This package is designed to model solid-state syntheses in the synthesis text-mining project. It has the following objectives:
- Compute thermodynamic quantities for arbitrary compounds by interpolation using DFT data (from the Materials Project, MP).
- Decompose solid-state reactions into pairwise intermediate reactions by optimizing grand potential.
- Calculate synthesis features for machine-learning the prediction of solid-state synthesis conditions.
- Train machine-learning models by properly performing feature engineering, feature selection, and model validation methods.
Please refer to this documentation for a list of package details, the algorithms, and API references.
In this package, the thermodynamic quantity can be calculated using either experimental databases and DFT data from MP. Because the lack of experimental data, not every compound's experimental thermodynamic data can be found.
On the other hand, DFT databases contain enough entries covering much of the chemical space. We also perform interpolation if the compound has no direct match in the DFT database. Therefore, thermodynamic quantities of most compounds can be calculated in this way.
We used the FREED database to compute thermodynamic quantities using experimentally determined data. FREED database is an electronic compilation of the U.S. Bureau of Mines (USBM) experimental thermodynamic data. We don't perform any interpolation to ensure the experimental thermodynamic data are accurate.

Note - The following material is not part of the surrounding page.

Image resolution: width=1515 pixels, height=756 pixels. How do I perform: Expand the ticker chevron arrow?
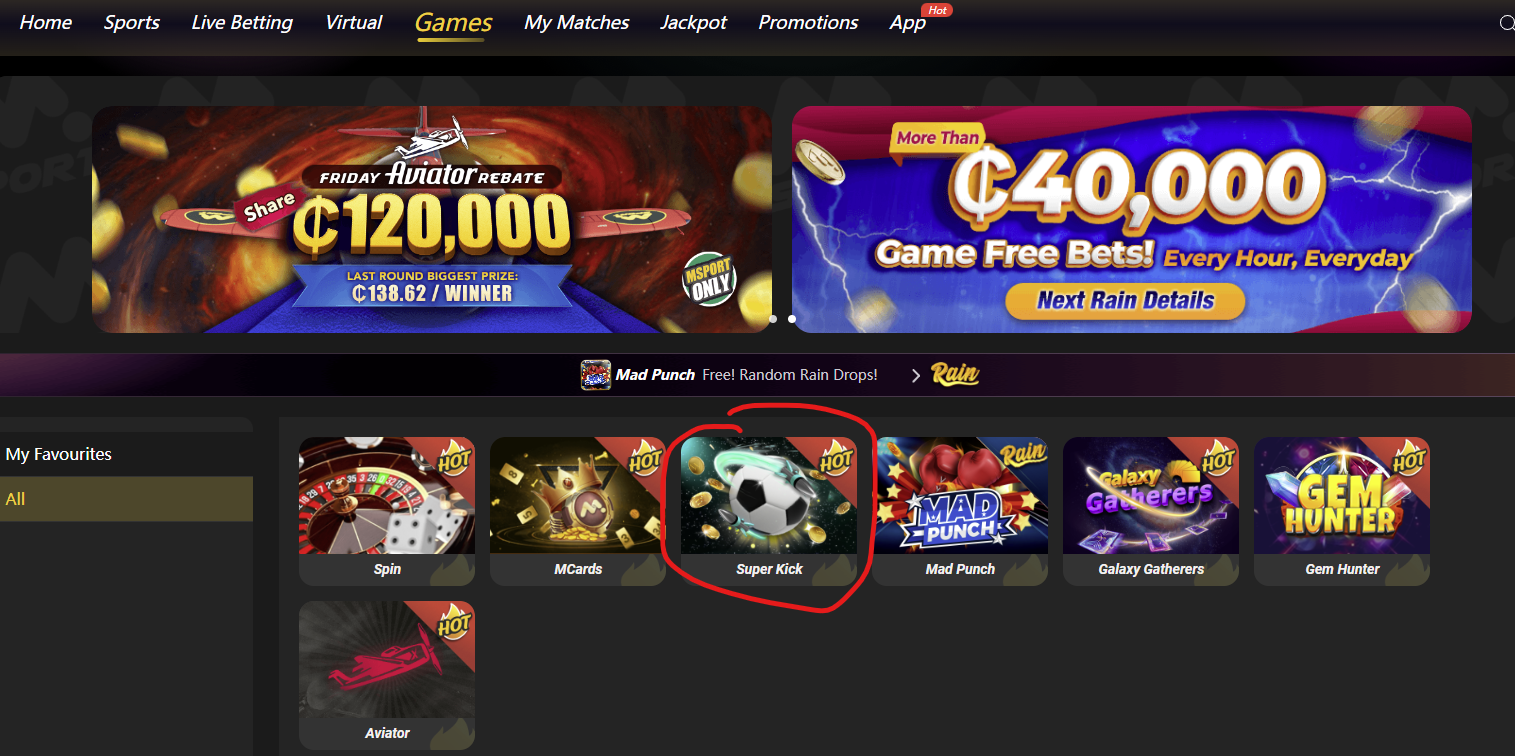click(915, 376)
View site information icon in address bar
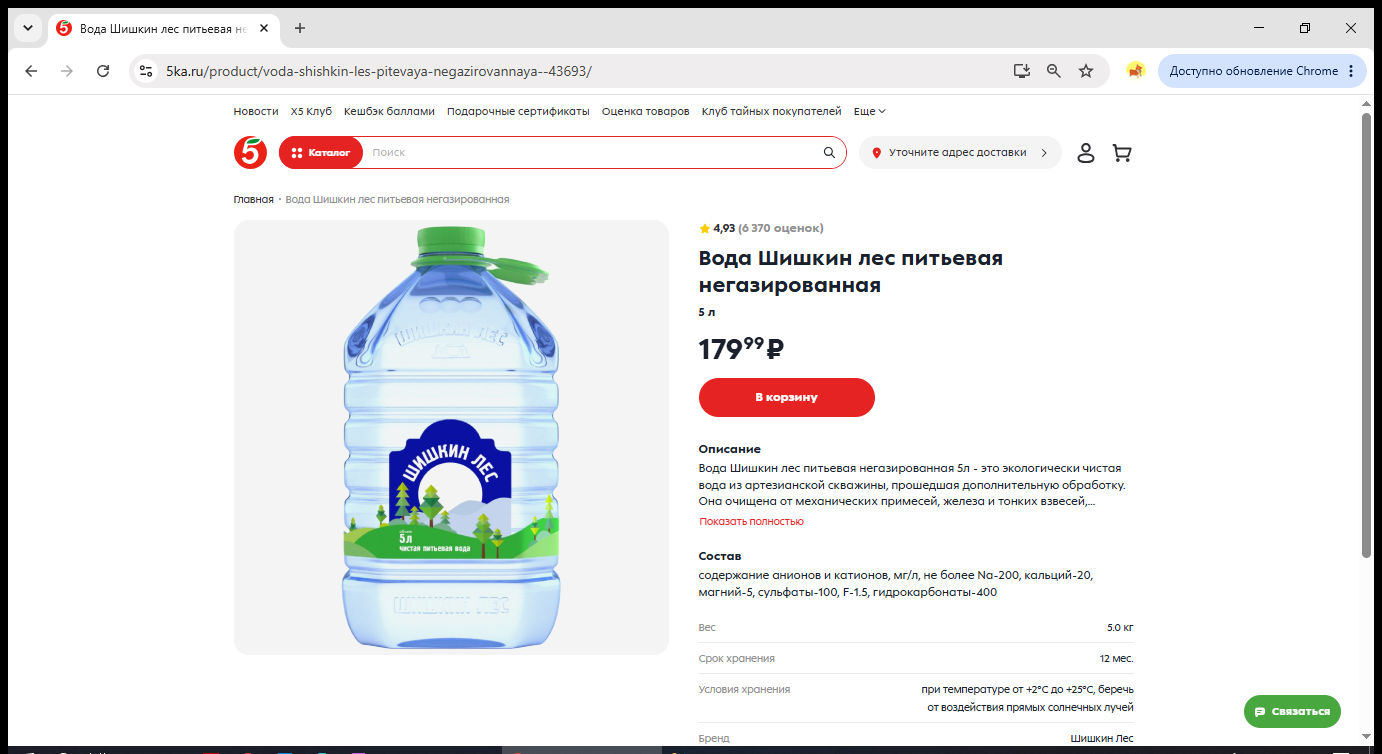 click(x=146, y=71)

As an example, the following code computes the Gibbs formation energy and formation enthalpy for BaCO3.
from s4.thermo.exp.freed import database
print(database.dhf('BaCO3', 300, unit='ev/atom'))
# Prints -2.509443985939046
print(database.dgf('BaCO3', 300, unit='ev/atom'))
# Prints -2.345862145732135
Since not every compound has direct match in MP, we perform interpolation of compounds, which is developed by Chris Bartel. Please read the documentation for the details of this interpolation algorithm.
As an example, the following code computes the Gibbs formation energy and formation enthalpy for BaCO3.
from s4.thermo.calc.mp import database
print(database.dhf('BaCO3', 300, unit='ev/atom'))
# Prints -2.5211004719999996
print(database.dgf('BaCO3', 300, unit='ev/atom'))
# Prints -2.361179038215705
For BaCO3, the experimental values and the DFT-derived values are very close. This is because we performed additional corrections to the thermodynamic data, please see the documentation for details.
The basic assumption of this cascade construction is the maximum reaction driving force hypothesis, which states that the pairwise reaction happening on reactant interfaces are the ones with the maximum reaction driving force (grand potential). This is demonstrated in the paper by Bianchini et al. and Miura et al.. The details of this algorithm can be found in the documentation.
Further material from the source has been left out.